+++ DATA RECORDS +++

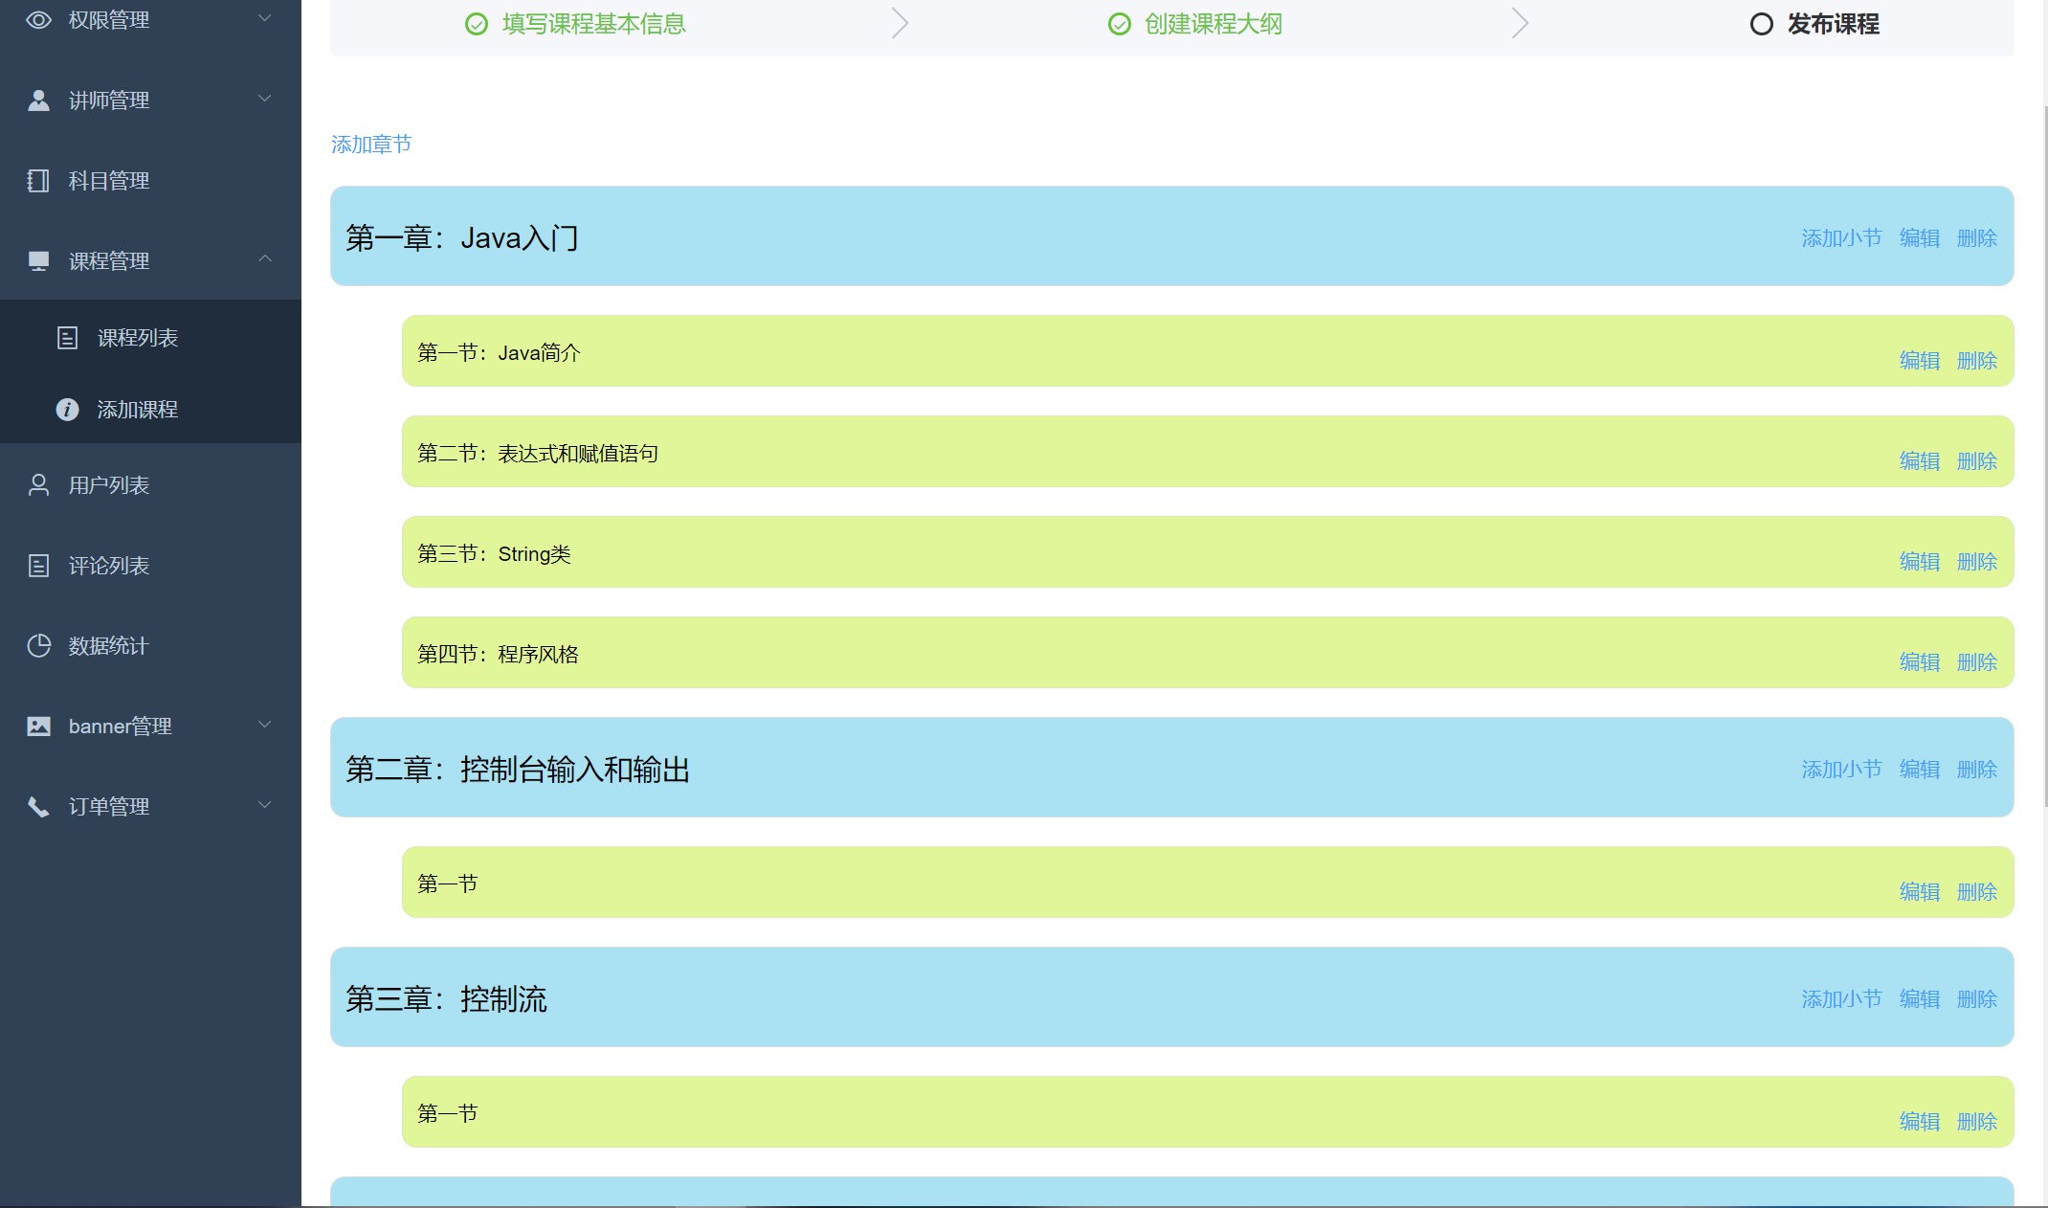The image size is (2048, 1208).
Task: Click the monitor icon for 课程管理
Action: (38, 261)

+++
+++ DATA RECORDS +++

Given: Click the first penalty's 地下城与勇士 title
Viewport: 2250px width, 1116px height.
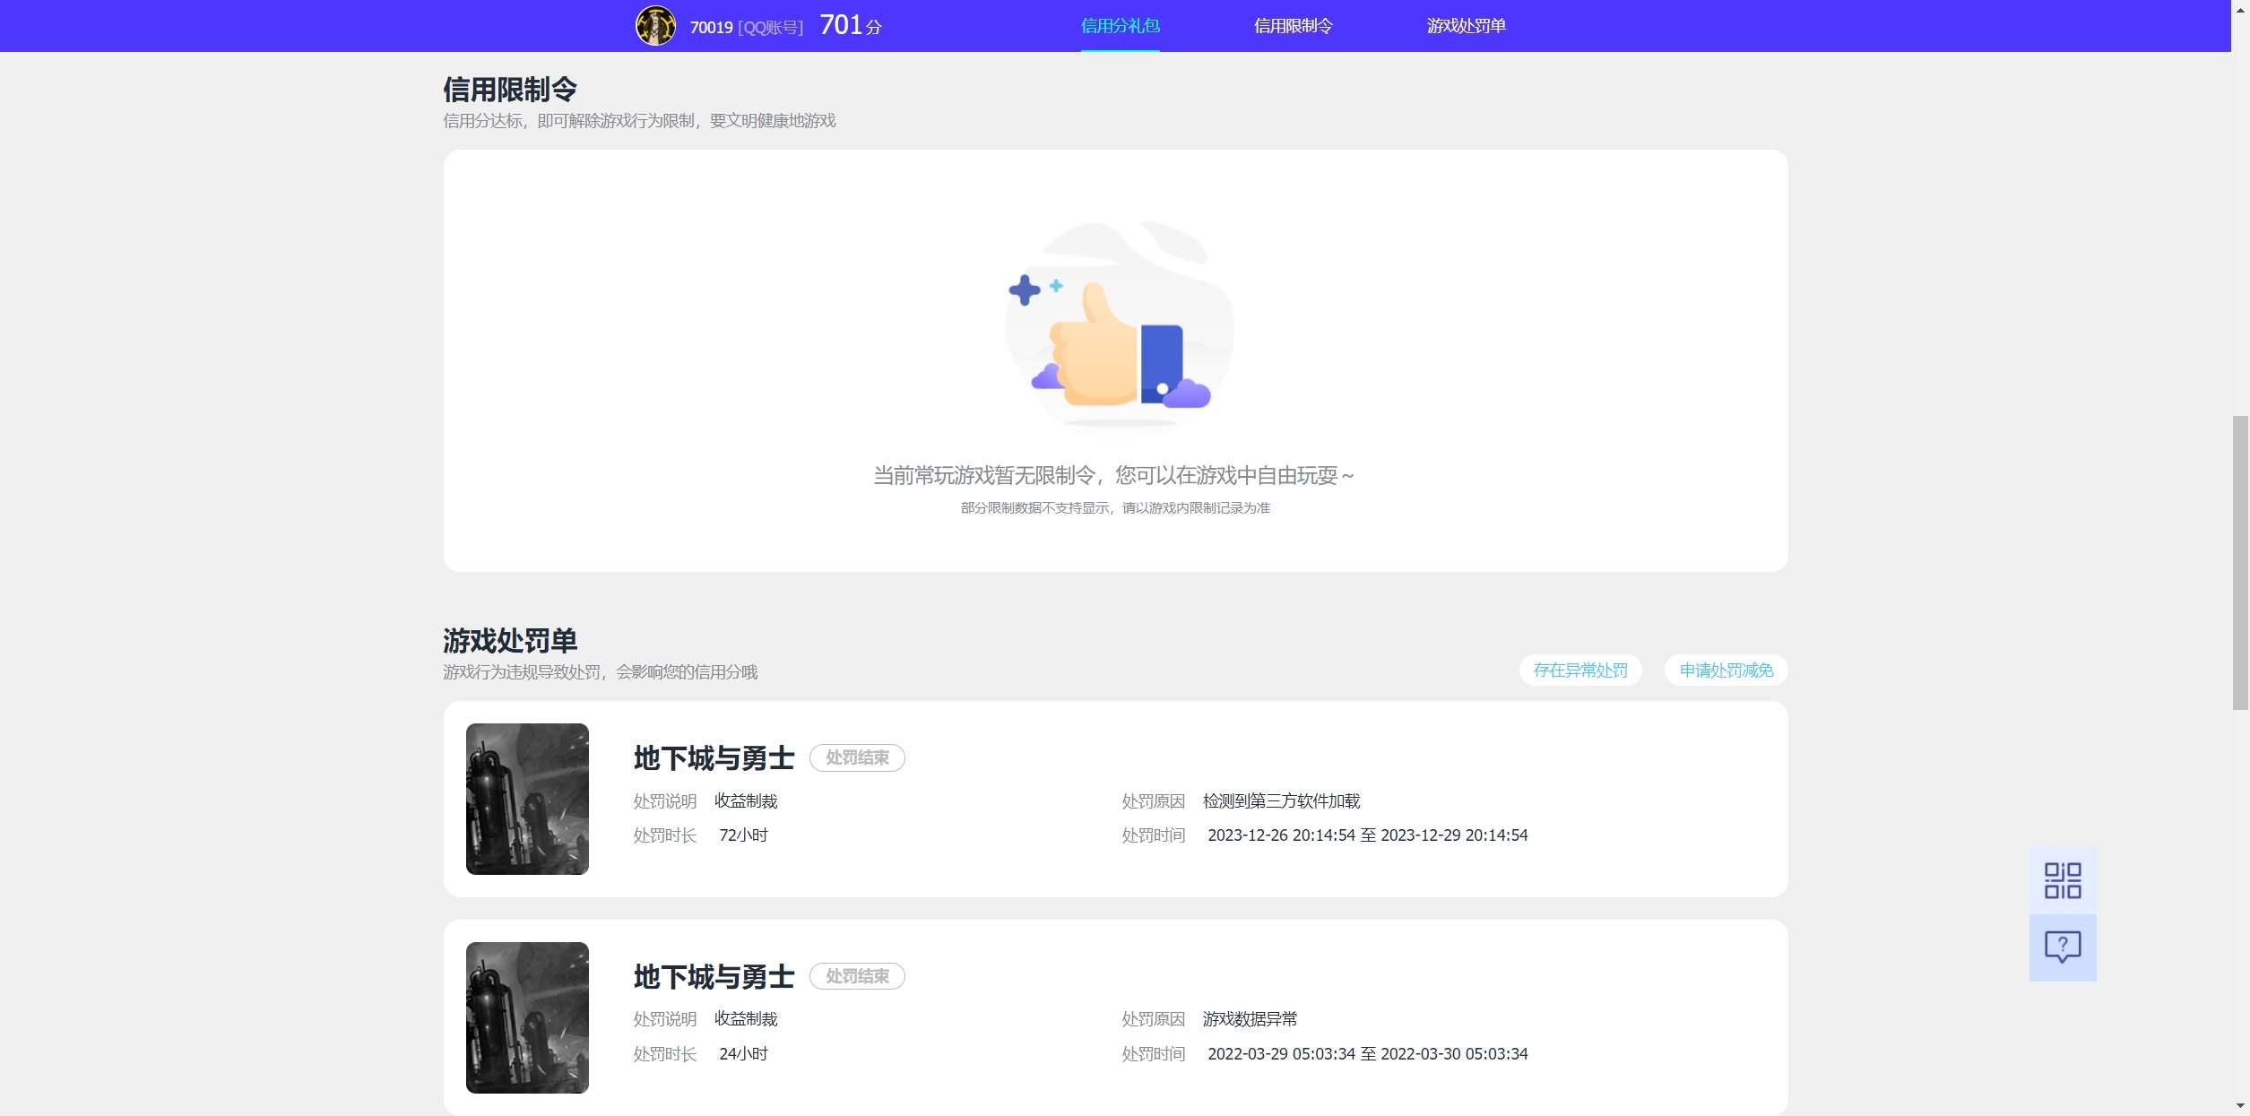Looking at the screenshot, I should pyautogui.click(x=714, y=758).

+++
+++ DATA RECORDS +++

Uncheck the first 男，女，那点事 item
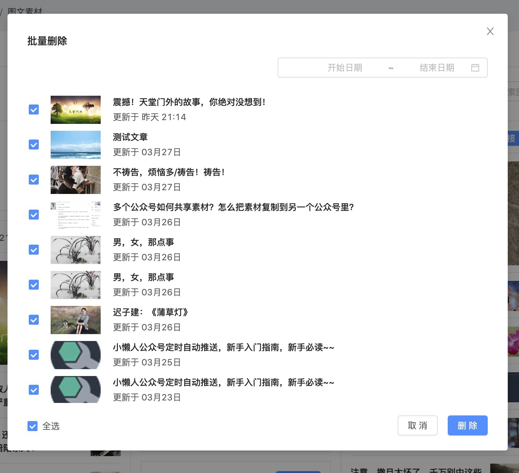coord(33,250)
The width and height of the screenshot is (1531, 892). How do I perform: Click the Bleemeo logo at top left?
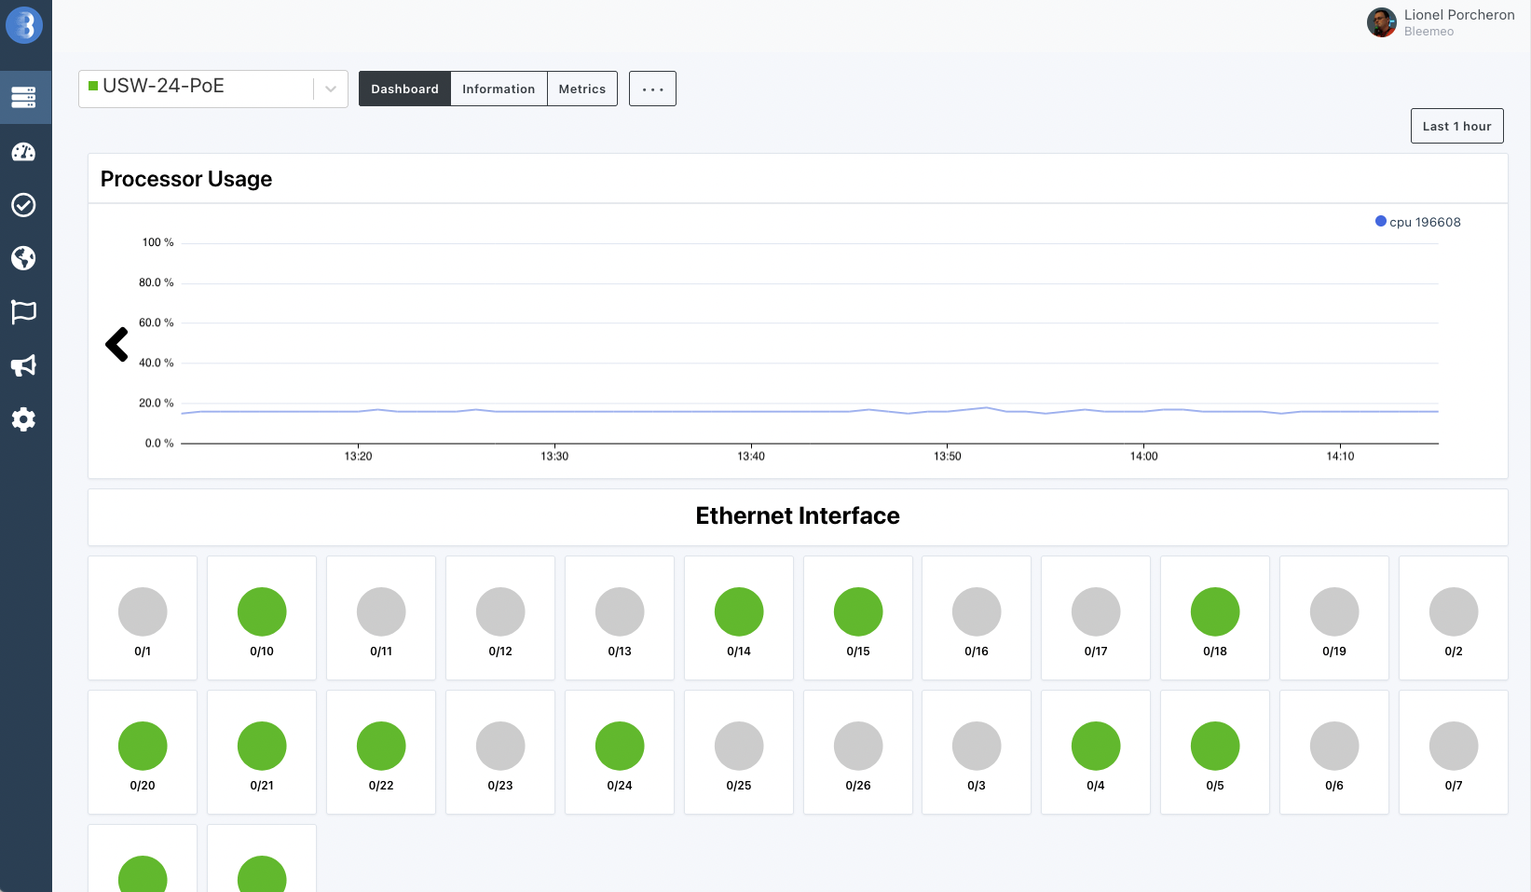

+++

* **WHAT TO DO**: Above, find the line with "Uncheck the first 男，女，那点事 item"; copy it and every line down to the line with "The width and", exactly and both included, but no pictures.

* **ANSWER**:
Uncheck the first 男，女，那点事 item
coord(33,250)
The width and height of the screenshot is (1531, 892). How do I perform: Click the Bleemeo logo at top left?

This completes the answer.